Records
>> START

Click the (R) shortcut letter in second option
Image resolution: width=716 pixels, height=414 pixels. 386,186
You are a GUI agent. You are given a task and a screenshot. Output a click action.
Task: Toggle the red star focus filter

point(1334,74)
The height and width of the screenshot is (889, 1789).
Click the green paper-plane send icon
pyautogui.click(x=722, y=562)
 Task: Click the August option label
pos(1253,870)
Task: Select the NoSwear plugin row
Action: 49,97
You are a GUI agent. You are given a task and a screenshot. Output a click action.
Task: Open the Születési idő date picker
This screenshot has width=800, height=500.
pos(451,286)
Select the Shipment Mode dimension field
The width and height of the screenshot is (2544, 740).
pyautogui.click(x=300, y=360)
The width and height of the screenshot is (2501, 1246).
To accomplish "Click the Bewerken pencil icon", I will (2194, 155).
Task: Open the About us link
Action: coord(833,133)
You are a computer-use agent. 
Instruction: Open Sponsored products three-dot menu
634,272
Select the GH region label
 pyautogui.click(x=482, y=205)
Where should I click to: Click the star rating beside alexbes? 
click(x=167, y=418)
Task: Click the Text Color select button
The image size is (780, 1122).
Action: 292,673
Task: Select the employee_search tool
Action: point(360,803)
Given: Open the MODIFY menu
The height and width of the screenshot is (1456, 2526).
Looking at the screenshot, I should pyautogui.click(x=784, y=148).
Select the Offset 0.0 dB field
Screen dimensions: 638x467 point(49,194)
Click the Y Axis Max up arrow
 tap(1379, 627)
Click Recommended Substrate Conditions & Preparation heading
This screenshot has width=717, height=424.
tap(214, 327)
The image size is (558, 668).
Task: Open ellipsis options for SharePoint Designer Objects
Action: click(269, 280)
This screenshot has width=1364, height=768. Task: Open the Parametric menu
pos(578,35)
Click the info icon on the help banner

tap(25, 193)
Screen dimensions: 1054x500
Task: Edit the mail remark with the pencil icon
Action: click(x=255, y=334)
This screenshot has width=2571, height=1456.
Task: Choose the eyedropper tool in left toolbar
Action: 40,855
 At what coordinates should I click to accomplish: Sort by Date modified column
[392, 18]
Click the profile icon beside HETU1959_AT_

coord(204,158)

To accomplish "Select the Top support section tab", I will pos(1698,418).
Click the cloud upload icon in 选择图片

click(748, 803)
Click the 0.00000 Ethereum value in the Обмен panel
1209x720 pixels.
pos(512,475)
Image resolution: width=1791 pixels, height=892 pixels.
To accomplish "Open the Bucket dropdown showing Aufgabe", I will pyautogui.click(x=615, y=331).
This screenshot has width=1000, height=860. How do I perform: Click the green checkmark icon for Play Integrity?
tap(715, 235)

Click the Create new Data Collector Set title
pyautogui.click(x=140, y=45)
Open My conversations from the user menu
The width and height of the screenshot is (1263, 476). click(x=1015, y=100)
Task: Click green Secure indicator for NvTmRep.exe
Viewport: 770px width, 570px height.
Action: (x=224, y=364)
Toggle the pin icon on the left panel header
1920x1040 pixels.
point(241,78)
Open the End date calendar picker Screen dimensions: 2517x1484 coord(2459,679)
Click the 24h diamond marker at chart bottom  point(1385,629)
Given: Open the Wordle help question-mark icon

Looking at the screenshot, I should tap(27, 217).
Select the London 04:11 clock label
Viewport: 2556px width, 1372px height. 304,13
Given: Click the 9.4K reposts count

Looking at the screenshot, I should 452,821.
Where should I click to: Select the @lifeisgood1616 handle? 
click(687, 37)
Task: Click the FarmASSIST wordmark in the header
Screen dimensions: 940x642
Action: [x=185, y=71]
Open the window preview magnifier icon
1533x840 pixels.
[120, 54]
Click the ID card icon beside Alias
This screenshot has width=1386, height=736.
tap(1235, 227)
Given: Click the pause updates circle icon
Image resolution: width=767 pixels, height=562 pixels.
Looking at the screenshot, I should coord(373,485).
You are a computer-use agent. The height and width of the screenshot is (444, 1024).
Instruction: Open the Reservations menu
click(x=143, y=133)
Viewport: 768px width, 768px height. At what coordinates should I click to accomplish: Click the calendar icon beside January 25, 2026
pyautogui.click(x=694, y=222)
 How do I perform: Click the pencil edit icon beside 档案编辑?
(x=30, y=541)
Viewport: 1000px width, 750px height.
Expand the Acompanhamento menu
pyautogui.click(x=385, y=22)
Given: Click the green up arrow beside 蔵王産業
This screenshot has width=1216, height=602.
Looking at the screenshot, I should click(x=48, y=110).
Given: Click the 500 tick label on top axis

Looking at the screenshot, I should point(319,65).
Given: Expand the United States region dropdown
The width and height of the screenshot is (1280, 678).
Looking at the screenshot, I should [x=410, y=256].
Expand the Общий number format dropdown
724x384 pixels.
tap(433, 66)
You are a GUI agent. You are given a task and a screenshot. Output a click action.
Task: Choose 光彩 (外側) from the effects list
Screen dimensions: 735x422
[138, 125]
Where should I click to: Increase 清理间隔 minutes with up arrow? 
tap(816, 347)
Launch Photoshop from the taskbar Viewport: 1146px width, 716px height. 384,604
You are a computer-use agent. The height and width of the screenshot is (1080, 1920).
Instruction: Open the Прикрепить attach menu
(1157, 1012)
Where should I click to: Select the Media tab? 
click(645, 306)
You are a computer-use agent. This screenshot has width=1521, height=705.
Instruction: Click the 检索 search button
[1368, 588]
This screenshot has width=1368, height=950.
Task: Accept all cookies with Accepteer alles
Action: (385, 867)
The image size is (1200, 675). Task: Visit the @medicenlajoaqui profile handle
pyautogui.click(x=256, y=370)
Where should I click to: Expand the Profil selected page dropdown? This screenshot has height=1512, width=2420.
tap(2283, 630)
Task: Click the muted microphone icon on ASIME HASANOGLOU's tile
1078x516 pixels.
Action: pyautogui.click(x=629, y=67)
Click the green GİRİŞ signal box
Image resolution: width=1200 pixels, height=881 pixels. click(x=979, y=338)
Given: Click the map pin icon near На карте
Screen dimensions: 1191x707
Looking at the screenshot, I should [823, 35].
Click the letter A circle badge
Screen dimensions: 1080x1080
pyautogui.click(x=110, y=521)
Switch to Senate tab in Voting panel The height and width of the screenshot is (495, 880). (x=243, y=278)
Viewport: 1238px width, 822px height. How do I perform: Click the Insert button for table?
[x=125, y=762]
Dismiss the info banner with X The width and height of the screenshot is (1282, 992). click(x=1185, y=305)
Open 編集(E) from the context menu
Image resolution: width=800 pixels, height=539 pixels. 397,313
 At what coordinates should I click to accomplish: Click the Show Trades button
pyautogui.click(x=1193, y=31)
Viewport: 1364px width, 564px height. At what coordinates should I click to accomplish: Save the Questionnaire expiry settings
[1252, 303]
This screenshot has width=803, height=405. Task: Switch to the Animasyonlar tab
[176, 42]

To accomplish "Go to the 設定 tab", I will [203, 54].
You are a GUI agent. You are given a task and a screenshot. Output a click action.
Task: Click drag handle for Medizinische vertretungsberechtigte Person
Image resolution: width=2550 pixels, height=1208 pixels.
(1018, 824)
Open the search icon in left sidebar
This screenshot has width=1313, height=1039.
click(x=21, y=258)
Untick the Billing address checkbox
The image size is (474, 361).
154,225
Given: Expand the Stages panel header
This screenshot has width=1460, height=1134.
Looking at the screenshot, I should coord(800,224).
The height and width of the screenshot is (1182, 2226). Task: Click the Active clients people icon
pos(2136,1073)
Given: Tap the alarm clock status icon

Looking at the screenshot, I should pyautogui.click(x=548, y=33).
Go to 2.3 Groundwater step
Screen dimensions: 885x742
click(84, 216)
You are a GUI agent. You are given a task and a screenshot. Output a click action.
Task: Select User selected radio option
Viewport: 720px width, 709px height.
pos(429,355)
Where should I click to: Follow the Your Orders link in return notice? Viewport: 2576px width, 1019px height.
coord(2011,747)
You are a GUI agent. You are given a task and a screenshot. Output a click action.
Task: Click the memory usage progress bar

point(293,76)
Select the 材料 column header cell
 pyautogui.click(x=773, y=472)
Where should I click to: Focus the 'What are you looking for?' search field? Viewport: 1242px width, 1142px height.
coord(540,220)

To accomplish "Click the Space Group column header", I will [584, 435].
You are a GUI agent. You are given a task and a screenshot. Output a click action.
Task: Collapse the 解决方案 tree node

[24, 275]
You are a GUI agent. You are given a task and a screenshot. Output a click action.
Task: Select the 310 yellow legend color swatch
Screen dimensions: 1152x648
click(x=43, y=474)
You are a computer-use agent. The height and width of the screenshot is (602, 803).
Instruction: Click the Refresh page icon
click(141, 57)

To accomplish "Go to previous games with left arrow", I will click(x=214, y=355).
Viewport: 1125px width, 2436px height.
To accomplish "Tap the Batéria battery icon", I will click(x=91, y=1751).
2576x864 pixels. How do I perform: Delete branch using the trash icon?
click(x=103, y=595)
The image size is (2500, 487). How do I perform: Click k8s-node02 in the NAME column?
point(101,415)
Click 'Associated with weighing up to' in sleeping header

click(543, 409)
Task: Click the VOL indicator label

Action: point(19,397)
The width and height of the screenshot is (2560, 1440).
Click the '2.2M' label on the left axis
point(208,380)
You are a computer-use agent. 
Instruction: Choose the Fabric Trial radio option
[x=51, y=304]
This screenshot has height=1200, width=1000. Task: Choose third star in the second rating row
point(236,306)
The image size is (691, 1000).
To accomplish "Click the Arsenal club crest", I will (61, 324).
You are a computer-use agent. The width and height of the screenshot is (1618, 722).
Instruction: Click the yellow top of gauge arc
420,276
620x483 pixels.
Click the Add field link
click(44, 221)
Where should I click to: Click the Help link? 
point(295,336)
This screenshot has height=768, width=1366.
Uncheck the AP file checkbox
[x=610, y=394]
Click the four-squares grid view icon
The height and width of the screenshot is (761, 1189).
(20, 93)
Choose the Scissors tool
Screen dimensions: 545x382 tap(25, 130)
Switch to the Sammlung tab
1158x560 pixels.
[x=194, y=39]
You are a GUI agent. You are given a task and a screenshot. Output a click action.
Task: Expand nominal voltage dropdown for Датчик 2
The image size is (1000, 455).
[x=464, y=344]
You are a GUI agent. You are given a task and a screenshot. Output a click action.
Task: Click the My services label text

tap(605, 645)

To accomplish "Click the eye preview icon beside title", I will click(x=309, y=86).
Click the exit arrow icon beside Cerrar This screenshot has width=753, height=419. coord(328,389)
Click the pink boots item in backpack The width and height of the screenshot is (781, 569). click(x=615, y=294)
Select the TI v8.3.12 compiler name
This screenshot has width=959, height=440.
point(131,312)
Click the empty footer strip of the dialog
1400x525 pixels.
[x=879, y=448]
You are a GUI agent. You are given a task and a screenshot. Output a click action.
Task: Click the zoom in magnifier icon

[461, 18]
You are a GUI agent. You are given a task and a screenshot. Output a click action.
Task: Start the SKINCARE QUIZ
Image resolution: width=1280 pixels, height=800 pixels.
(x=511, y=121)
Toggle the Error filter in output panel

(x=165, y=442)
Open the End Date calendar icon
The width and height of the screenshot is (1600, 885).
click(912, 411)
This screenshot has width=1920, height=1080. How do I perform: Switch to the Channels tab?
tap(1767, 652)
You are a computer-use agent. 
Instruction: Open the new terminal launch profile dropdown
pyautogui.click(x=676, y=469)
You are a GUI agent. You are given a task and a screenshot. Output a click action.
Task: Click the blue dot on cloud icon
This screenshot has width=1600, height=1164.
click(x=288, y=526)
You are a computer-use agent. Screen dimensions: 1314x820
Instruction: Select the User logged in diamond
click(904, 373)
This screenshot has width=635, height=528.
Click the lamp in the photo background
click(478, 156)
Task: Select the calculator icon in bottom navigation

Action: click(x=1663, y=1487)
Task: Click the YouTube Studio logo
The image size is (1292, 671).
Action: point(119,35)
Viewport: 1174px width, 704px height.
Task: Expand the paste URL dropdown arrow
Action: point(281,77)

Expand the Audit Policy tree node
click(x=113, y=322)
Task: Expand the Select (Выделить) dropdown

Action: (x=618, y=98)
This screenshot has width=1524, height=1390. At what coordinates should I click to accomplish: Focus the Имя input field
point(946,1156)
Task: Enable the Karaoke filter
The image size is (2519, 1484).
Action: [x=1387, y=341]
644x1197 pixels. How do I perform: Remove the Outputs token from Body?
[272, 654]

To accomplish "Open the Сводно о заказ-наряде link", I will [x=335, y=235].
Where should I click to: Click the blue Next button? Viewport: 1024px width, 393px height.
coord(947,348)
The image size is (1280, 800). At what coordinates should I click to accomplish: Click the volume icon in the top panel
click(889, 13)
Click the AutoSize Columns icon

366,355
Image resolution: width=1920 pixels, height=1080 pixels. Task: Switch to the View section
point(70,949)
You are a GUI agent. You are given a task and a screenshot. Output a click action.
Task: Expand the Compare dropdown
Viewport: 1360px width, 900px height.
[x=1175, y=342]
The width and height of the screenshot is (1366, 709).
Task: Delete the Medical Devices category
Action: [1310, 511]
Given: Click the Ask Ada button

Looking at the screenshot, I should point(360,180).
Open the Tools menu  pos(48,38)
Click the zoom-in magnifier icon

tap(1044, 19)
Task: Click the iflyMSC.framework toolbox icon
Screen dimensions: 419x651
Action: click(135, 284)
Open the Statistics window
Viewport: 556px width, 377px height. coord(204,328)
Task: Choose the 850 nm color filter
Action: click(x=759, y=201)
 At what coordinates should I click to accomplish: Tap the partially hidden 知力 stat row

>> END

**Work to do**
Repeat the lines above word for word, from the line containing "Open the window preview magnifier icon" through the line containing "pyautogui.click(x=256, y=370)".

**Correct answer**
Open the window preview magnifier icon
1533x840 pixels.
[120, 54]
Click the ID card icon beside Alias
This screenshot has width=1386, height=736.
tap(1235, 227)
Given: Click the pause updates circle icon
Image resolution: width=767 pixels, height=562 pixels.
Looking at the screenshot, I should coord(373,485).
You are a computer-use agent. The height and width of the screenshot is (444, 1024).
Instruction: Open the Reservations menu
click(x=143, y=133)
Viewport: 768px width, 768px height. At what coordinates should I click to accomplish: Click the calendar icon beside January 25, 2026
pyautogui.click(x=694, y=222)
 How do I perform: Click the pencil edit icon beside 档案编辑?
(x=30, y=541)
Viewport: 1000px width, 750px height.
Expand the Acompanhamento menu
pyautogui.click(x=385, y=22)
Given: Click the green up arrow beside 蔵王産業
This screenshot has width=1216, height=602.
Looking at the screenshot, I should click(x=48, y=110).
Given: Click the 500 tick label on top axis

Looking at the screenshot, I should point(319,65).
Given: Expand the United States region dropdown
The width and height of the screenshot is (1280, 678).
Looking at the screenshot, I should [x=410, y=256].
Expand the Общий number format dropdown
724x384 pixels.
tap(433, 66)
You are a GUI agent. You are given a task and a screenshot. Output a click action.
Task: Choose 光彩 (外側) from the effects list
Screen dimensions: 735x422
[138, 125]
Where should I click to: Increase 清理间隔 minutes with up arrow? 
tap(816, 347)
Launch Photoshop from the taskbar Viewport: 1146px width, 716px height. 384,604
You are a computer-use agent. The height and width of the screenshot is (1080, 1920).
Instruction: Open the Прикрепить attach menu
(1157, 1012)
Where should I click to: Select the Media tab? 
click(645, 306)
You are a computer-use agent. This screenshot has width=1521, height=705.
Instruction: Click the 检索 search button
[1368, 588]
This screenshot has width=1368, height=950.
Task: Accept all cookies with Accepteer alles
Action: (385, 867)
The image size is (1200, 675). Task: Visit the @medicenlajoaqui profile handle
pyautogui.click(x=256, y=370)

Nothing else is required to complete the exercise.